EXERCISE -> In the records, find every line with the word "menu" and copy it out.

*** Opening AVAILABLE RECORDS ***

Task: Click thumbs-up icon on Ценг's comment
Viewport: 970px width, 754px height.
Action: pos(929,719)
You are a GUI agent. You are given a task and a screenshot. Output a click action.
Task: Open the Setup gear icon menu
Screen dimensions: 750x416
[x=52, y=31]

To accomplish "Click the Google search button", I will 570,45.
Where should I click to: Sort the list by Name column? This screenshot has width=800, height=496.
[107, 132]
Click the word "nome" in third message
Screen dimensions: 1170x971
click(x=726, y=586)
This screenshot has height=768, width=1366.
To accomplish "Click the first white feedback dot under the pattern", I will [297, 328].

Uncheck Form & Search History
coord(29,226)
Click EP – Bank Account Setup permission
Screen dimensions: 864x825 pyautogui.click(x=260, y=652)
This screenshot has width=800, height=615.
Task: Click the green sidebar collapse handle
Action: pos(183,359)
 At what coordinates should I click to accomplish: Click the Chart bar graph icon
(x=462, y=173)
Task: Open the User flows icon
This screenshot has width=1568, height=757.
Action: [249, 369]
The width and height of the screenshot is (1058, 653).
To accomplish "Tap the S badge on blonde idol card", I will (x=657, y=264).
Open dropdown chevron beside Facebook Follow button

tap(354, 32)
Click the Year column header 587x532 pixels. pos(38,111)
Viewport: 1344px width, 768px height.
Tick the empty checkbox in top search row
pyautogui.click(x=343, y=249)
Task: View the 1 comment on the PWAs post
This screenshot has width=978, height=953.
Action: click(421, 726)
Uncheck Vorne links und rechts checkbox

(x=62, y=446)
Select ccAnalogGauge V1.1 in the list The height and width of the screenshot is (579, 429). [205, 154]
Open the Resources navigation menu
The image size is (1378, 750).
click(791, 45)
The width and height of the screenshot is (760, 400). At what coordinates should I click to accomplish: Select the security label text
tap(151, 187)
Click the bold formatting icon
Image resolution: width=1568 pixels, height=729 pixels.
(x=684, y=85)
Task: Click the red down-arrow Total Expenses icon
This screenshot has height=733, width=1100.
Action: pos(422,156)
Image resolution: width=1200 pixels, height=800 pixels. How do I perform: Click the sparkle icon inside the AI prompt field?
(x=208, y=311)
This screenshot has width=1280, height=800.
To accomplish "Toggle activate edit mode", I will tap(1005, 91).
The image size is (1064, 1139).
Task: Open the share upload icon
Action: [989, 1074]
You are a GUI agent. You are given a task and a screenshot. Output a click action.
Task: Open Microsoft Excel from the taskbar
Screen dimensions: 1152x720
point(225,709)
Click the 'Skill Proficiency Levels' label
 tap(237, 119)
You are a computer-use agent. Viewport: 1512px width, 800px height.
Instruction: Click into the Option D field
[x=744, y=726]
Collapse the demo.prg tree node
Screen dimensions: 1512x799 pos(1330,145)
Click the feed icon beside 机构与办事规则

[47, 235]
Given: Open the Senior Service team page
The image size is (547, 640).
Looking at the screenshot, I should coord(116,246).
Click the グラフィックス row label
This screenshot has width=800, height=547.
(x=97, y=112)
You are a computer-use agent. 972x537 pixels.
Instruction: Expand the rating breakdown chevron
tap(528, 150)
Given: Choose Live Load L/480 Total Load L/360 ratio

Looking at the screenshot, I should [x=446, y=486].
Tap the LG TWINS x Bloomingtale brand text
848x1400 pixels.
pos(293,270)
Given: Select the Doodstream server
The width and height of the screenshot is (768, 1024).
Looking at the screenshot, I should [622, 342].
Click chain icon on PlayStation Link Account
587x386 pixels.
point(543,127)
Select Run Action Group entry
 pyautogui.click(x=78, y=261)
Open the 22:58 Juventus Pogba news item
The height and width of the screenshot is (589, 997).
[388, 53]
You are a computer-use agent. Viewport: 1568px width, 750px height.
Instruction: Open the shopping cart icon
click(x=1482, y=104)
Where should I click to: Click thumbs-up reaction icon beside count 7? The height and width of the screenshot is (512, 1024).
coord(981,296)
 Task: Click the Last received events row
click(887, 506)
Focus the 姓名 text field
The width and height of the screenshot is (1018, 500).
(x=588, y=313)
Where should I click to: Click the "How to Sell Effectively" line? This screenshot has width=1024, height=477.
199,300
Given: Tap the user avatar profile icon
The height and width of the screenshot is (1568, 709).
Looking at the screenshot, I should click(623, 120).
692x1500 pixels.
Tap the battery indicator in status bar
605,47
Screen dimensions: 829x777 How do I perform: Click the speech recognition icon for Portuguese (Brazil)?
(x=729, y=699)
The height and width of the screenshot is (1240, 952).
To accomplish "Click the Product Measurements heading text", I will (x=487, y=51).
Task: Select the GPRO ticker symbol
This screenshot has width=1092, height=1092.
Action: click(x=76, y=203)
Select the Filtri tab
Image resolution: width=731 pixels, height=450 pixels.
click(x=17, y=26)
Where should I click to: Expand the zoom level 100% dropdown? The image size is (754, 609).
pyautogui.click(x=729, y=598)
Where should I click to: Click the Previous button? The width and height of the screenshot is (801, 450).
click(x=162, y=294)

*** Closing AVAILABLE RECORDS ***

SOLUTION ->
Task: Open the Setup gear icon menu
Open the Resources navigation menu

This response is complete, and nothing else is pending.